Requirement ▸ Extract every line below that contains the word "League".

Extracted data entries
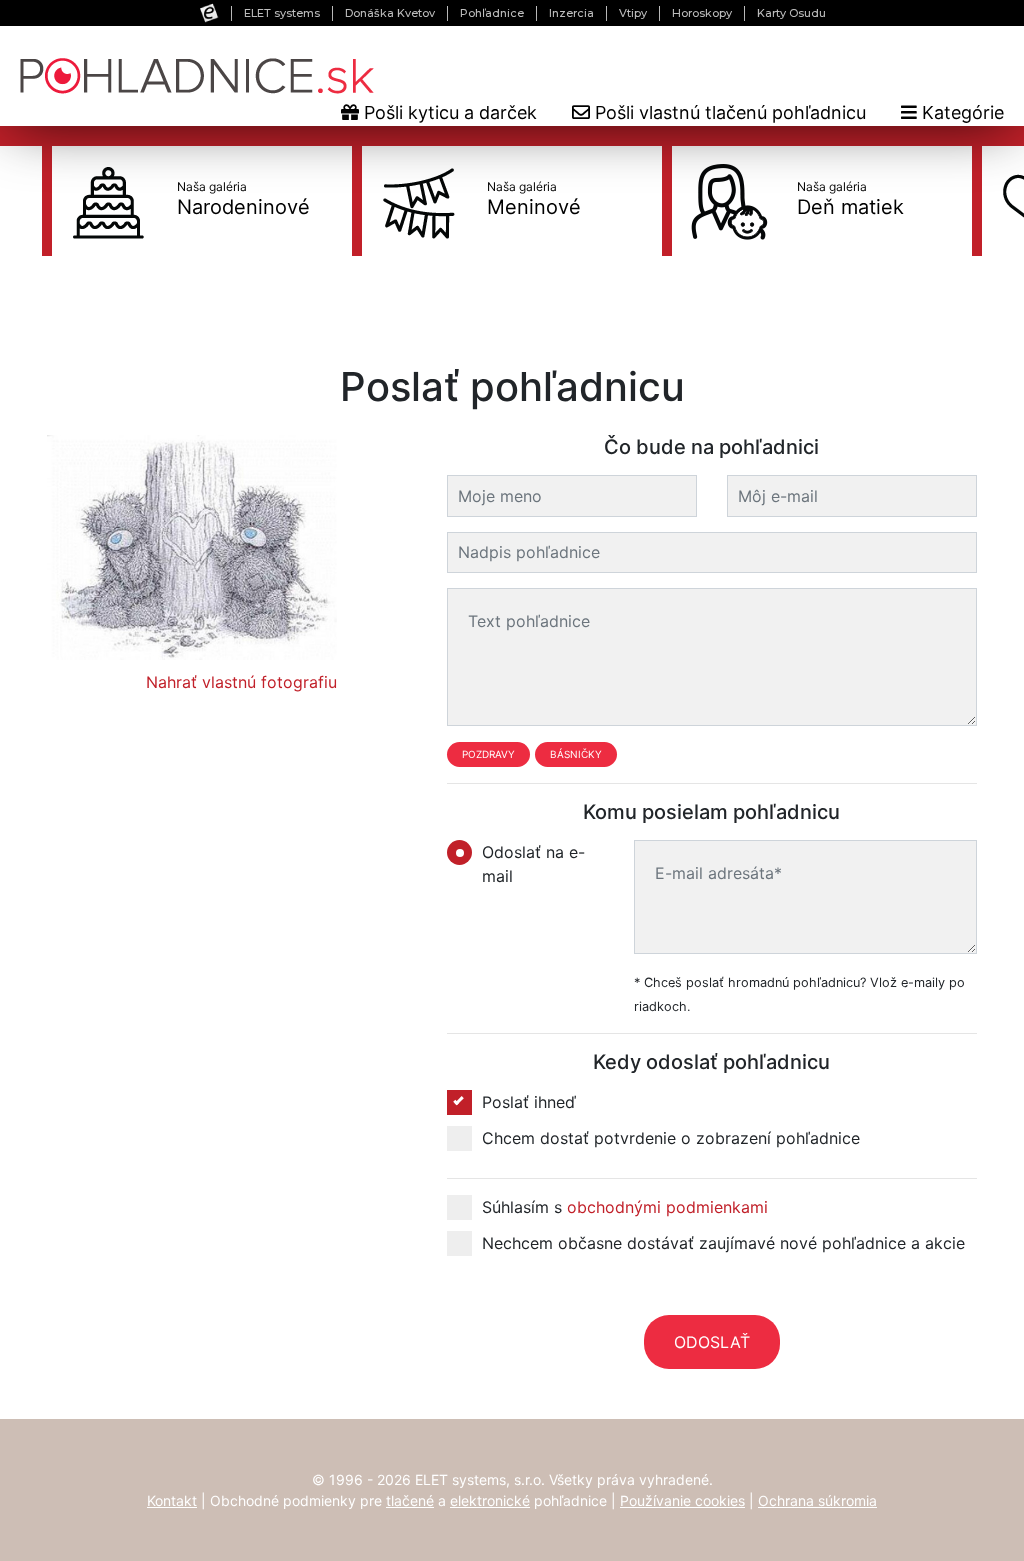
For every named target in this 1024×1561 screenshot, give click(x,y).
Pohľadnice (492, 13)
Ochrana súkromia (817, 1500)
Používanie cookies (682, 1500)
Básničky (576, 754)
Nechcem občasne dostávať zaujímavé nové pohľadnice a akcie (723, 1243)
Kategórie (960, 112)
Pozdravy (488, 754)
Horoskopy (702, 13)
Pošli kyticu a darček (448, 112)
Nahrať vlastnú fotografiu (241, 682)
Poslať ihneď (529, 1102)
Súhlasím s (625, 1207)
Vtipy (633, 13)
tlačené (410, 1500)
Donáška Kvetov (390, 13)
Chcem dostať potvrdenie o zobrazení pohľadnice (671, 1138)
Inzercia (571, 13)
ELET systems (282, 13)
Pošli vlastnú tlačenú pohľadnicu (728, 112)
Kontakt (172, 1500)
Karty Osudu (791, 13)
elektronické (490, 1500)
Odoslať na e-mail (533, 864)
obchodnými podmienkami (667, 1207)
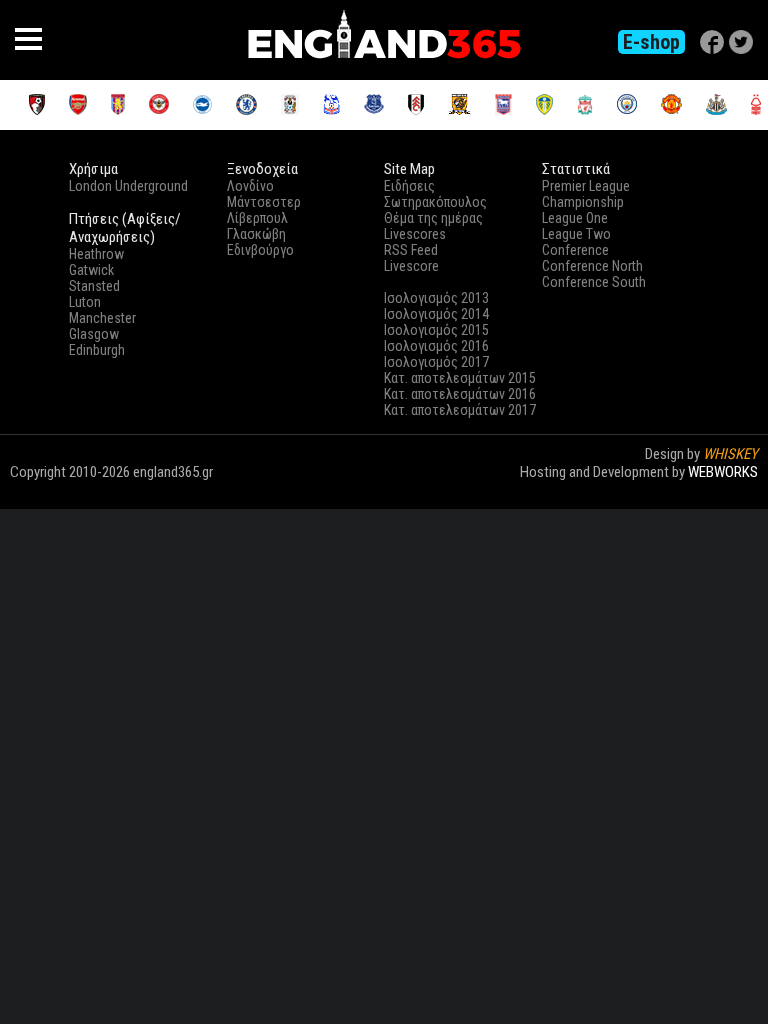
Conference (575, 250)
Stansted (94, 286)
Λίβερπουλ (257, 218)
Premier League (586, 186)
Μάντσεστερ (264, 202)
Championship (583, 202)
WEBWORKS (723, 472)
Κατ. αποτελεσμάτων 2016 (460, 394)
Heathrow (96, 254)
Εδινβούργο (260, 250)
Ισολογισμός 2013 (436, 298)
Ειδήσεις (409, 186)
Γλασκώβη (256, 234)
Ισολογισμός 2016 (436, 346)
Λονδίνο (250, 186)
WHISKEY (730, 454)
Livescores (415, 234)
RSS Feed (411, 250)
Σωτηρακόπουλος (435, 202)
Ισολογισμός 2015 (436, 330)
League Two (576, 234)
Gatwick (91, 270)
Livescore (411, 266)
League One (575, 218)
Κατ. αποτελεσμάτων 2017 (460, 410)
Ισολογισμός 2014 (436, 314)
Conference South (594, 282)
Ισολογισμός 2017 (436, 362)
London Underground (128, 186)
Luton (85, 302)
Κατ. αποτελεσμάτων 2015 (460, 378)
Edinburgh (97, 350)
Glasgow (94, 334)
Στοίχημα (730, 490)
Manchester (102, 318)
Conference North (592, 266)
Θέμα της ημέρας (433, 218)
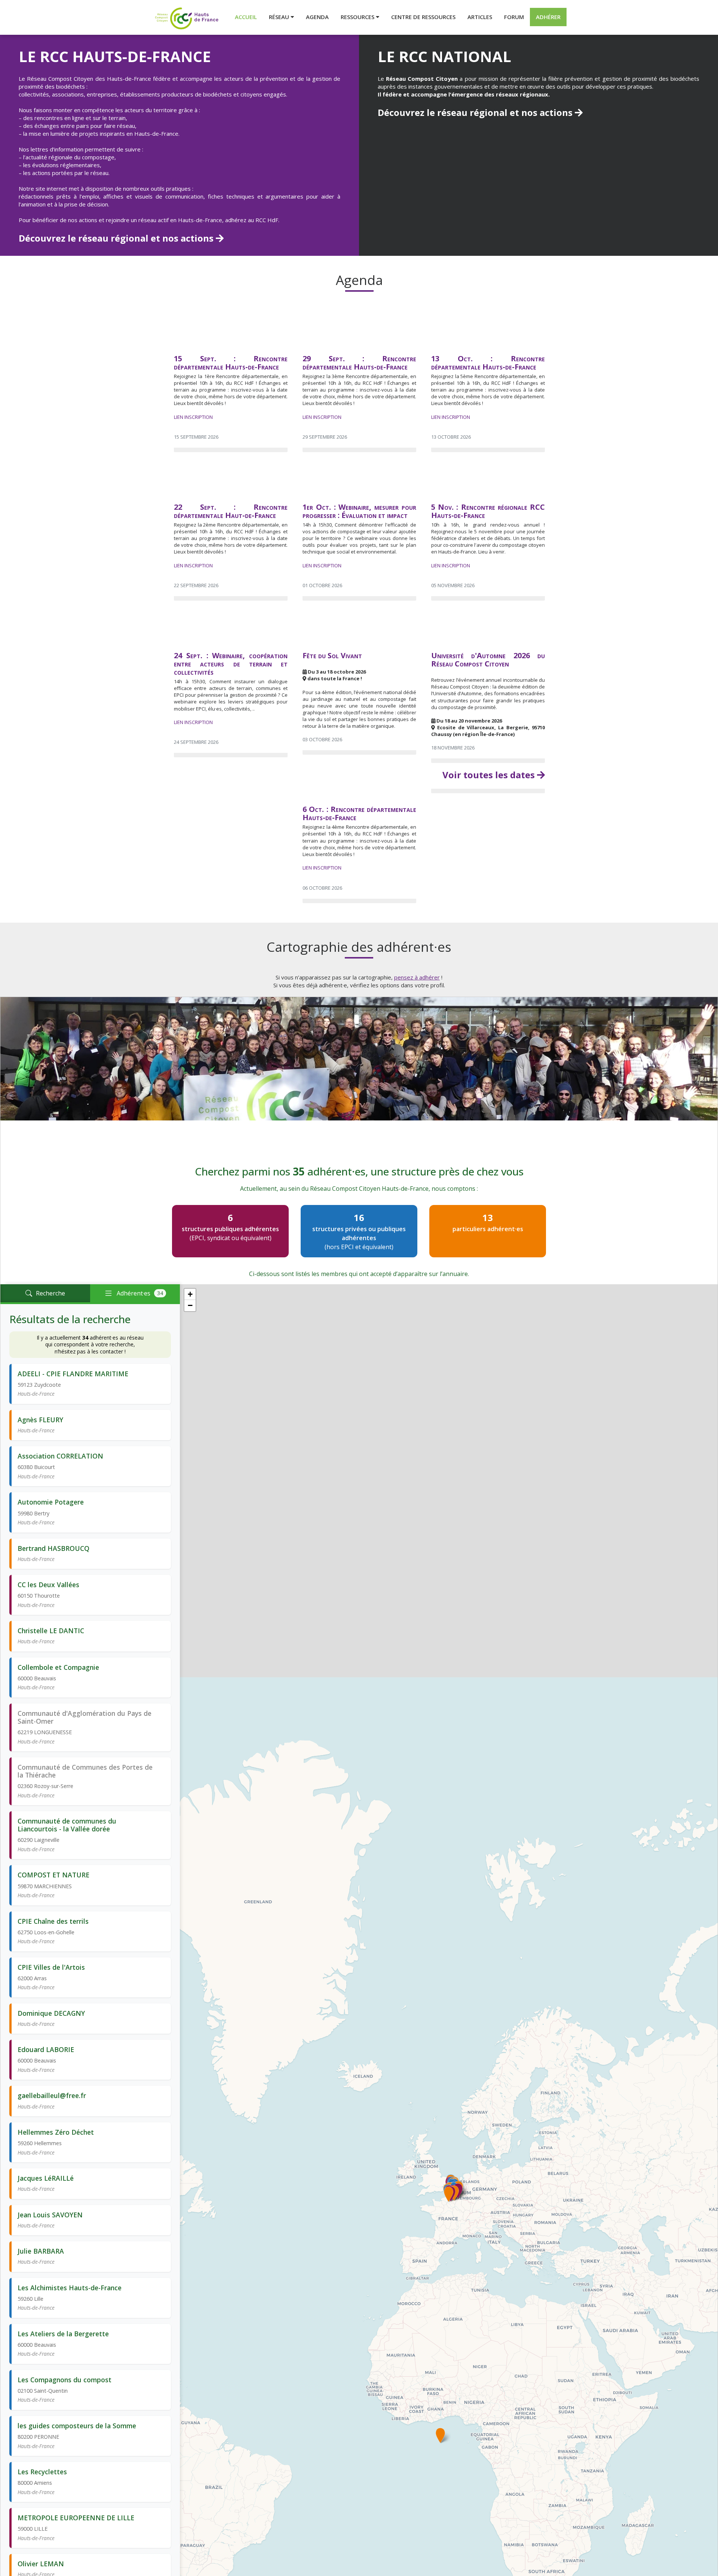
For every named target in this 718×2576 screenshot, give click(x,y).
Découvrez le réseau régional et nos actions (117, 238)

Answer below ▸
Premier League (586, 186)
League Two (576, 234)
League One (575, 218)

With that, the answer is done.